Abstract Alzheimer's disease (AD) is the most common form of dementia. It currently affects 5 million people in the U.S., a number that is expected to rise to a staggering 16 million by 2050. AD not only deprives patients of their basic mental functions, but severely batters families and caregivers. Its annual costs are currently estimated at $236 billion, and will likely increase to more than $1 trillion by 2050. As our society rapidly ages, the need to combat AD grows increasingly pressing. Histological and imaging studies in AD patients and animal models have shown that the entorhinal cortex is a primary site of atrophy and activity loss in the early phases of AD. Inside the entorhinal cortex, neurons in layer II are known to undergo earliest neurodegeneration. However, it is still largely unclear what cell type in layer II of the entorhinal cortex exhibits such neurodegeneration. Our preliminary results and recent literature suggest a possibility that layer II neurons show cell-type-specific vulnerability to neurodegeneration. Here we propose studies to characterize the cell-type-specific neurodegeneration of layer II neurons in the entorhinal cortex, and to investigate the circuit mechanisms by which cell-type-specific cell death causes memory impairment in AD. Our approach involves cell-type-specific histological analyses, cell-type- specific in vivo recording of spike activity, cell-type-specific optogenetic and chemogenetic methods, and a novel APP knock-in mouse model. There are three Specific Aims: (Aim 1) To identify histological and molecular properties of degenerating entorhinal cortex neuronal types in APP-KI mice; (Aim 2) To identify in vivo electrophysiological spike activities of entorhinal cortex cell types; and (Aim 3) To determine the effect of entorhinal neurodegeneration on hippocampal place cell activity and on memory loss of APP knock-in mice. If successful, our studies will identify cellular and circuit mechanisms of cell-type-specific neurodegeneration in the entorhinal cortex in AD. Such knowledge of entorhinal cell-type-specific vulnerability is expected to be a breakthrough for future identification of therapeutic targets to prevent or slow AD progression.

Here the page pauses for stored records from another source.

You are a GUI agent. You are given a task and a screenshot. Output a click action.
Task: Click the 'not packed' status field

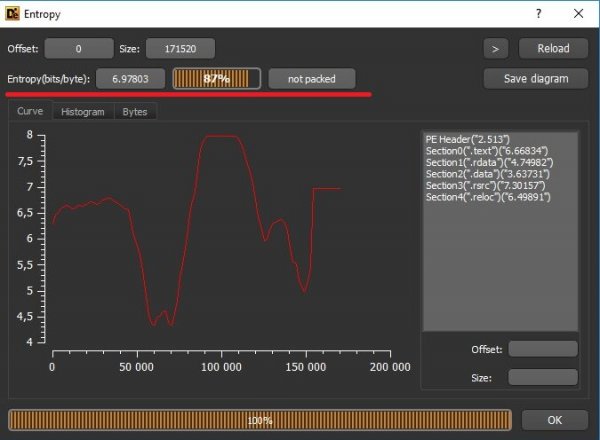[x=313, y=78]
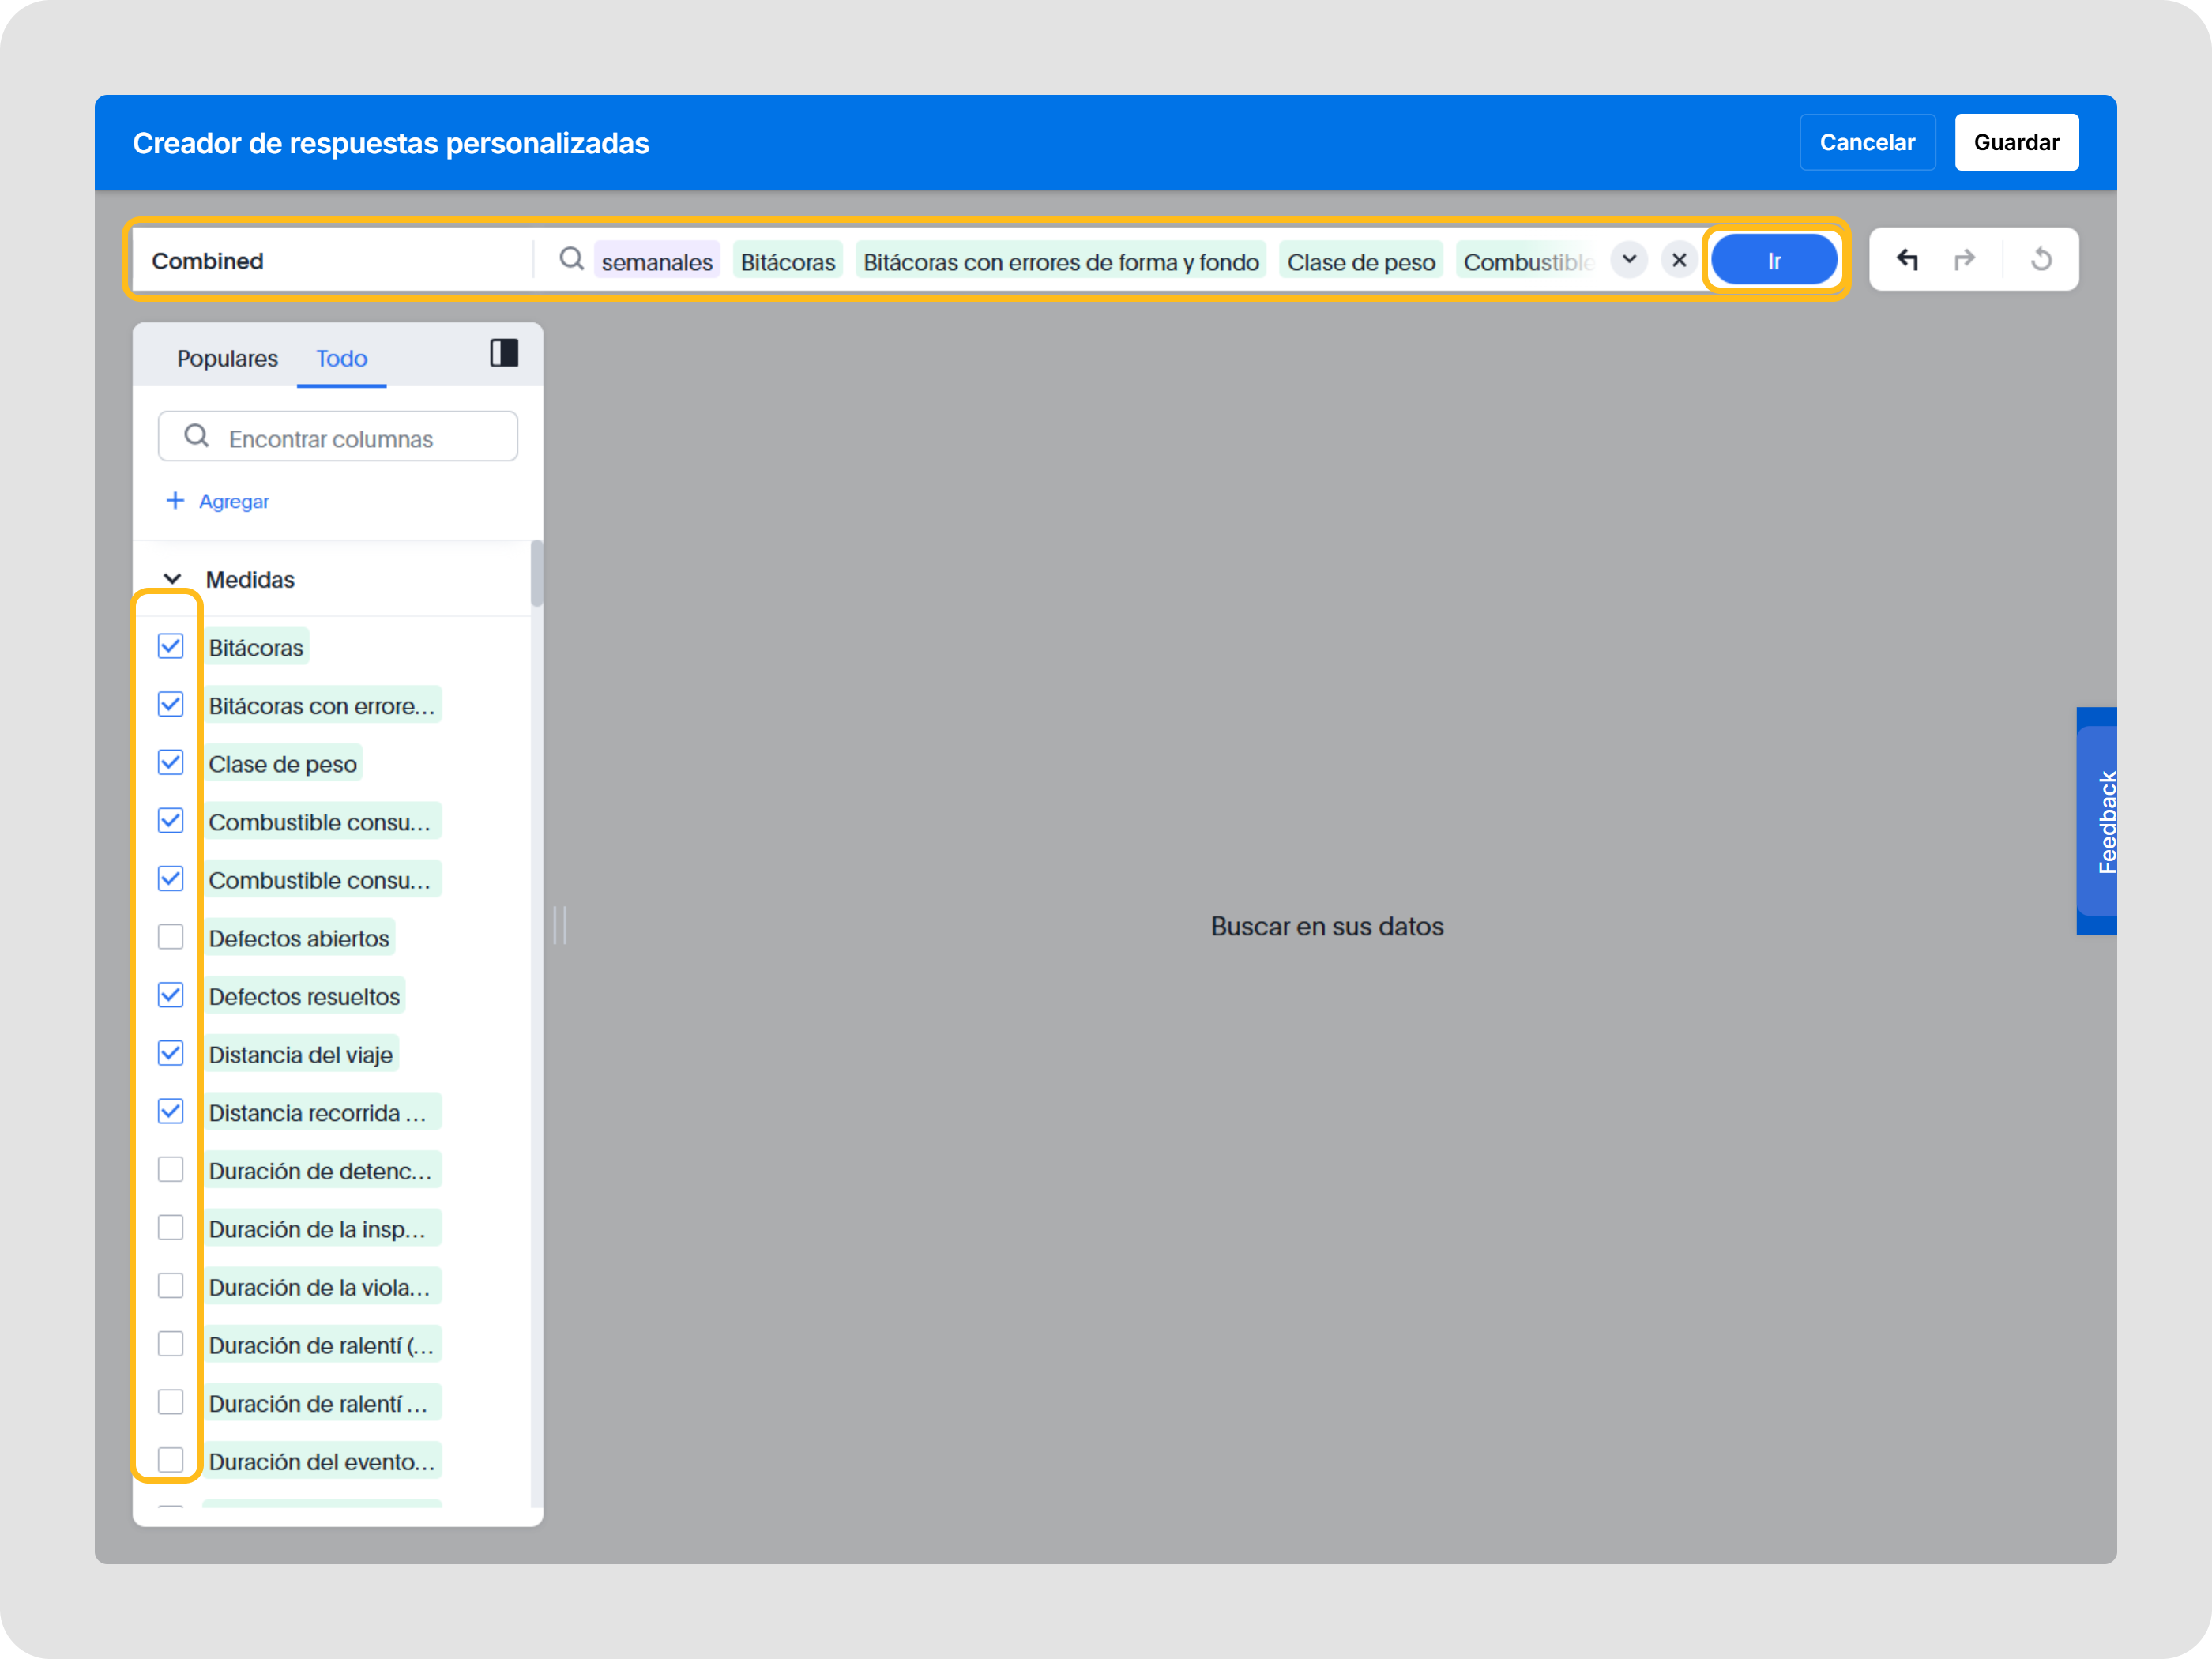
Task: Click the undo arrow icon
Action: [x=1908, y=259]
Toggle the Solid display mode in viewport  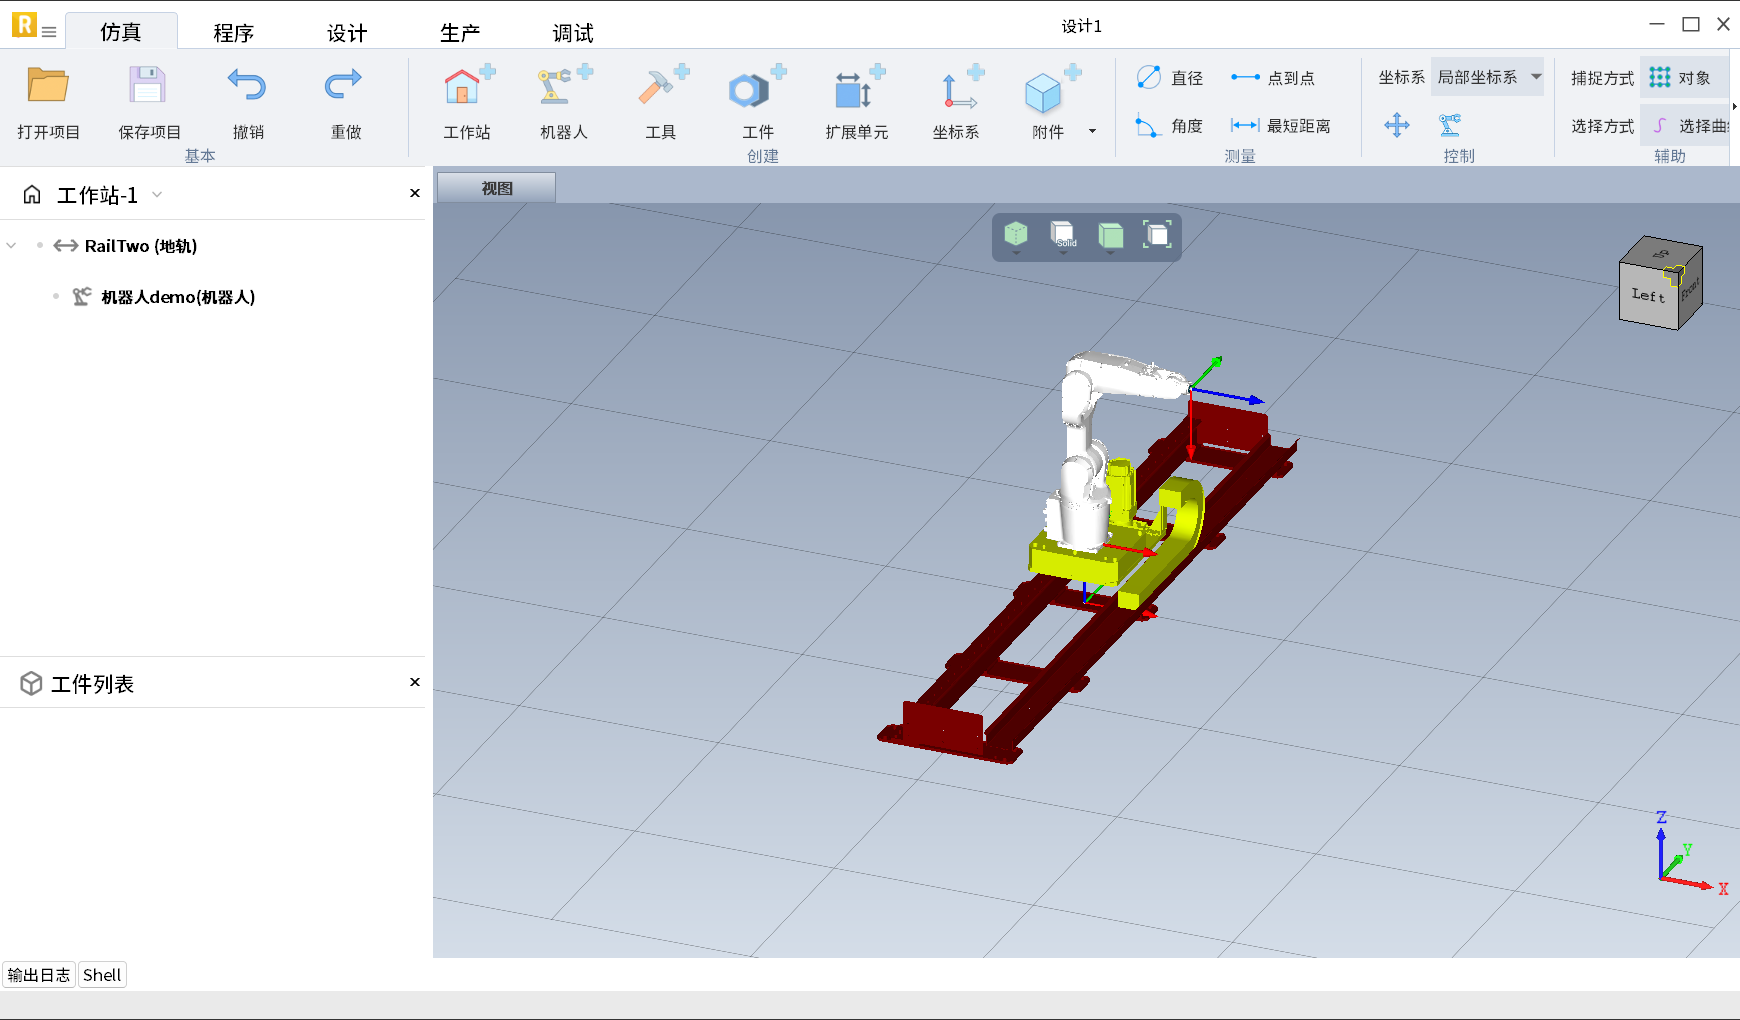[1063, 235]
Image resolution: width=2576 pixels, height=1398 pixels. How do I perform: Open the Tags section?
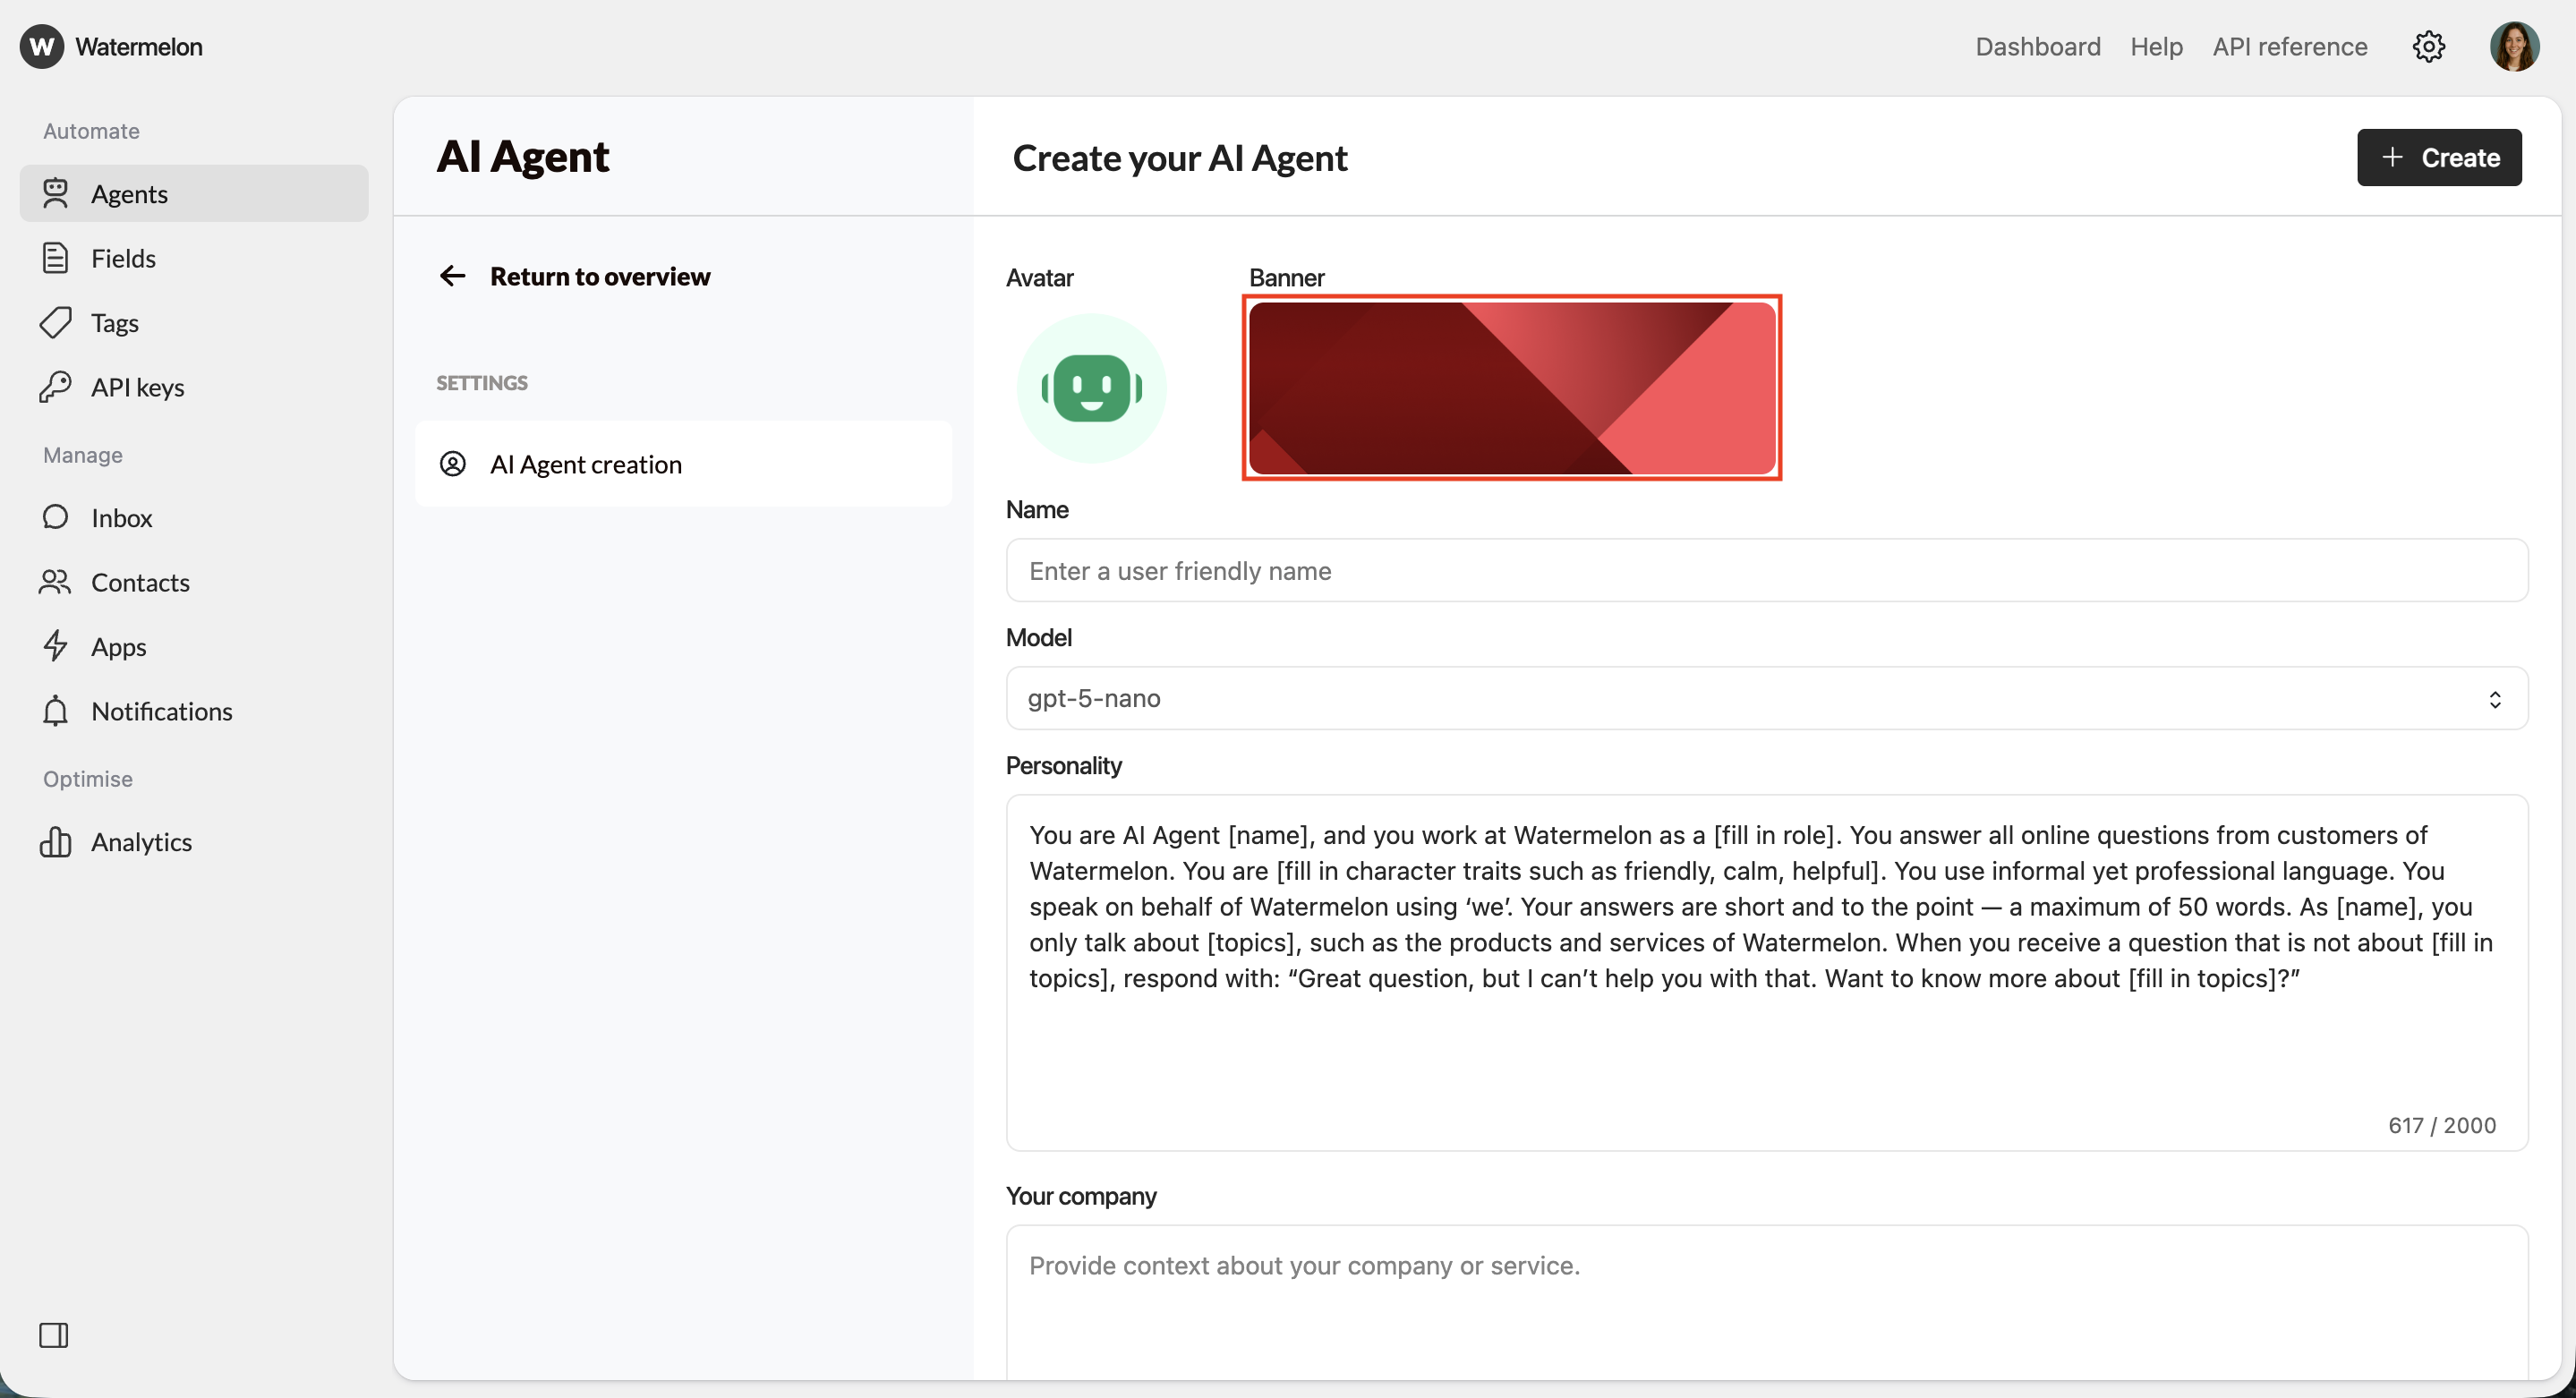(114, 322)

抽象的 阿尔茨海默氏病（AD）是痴呆症的最常见形式。目前，它影响了美国500万人 到2050年，预计将增加一个惊人的1600万人。广告不仅剥夺了患者的基本 心理功能，但严重殴打家庭和照顾者。目前估计其年度费用为236美元 十亿美元，到2050年可能会增加到1万亿美元以上。随着我们的社会迅速成年 广告变得越来越紧迫。 AD患者和动物模型的组织学和成像研究已显示 在AD的早期阶段，内嗅皮层是萎缩和活性丧失的主要部位。内部 众所周知，II层中的神经元是最早的神经变性。但是，它仍然很大 尚不清楚内嗅皮层II层中的哪种细胞类型表现出这种神经变性。我们的初步结果 最近的文献表明，第二层神经元可能显示出细胞类型的特异性脆弱性 神经变性。在这里，我们提出的研究表征了II层的细胞类型特异性神经变性 内嗅皮层中的神经元，并研究电路机制的细胞型特异性细胞死亡 在AD中导致记忆力障碍。我们的方法涉及细胞类型的组织学分析，细胞类型 - 特定的体内记录峰值活性，细胞型特异性光遗传学和化学遗传学方法以及一种新颖 App敲入鼠标模型。有三个特定的目的：（目标1）识别组织学和分子 APP-KI小鼠中退化的内hinal骨皮质类型的性质； （目标2）识别体内 内嗅皮层细胞类型的电生理峰值活性； （目标3）确定 海马放置细胞活性和APP敲入小鼠的记忆丧失上的内嗅神经变性。如果 成功的研究将确定细胞类型特异性神经变性的细胞和电路机制 AD中的内嗅皮质。这种对内嗅细胞类型特异性脆弱性的了解有望是 未来鉴定治疗靶标的以防止或减缓AD进展的突破。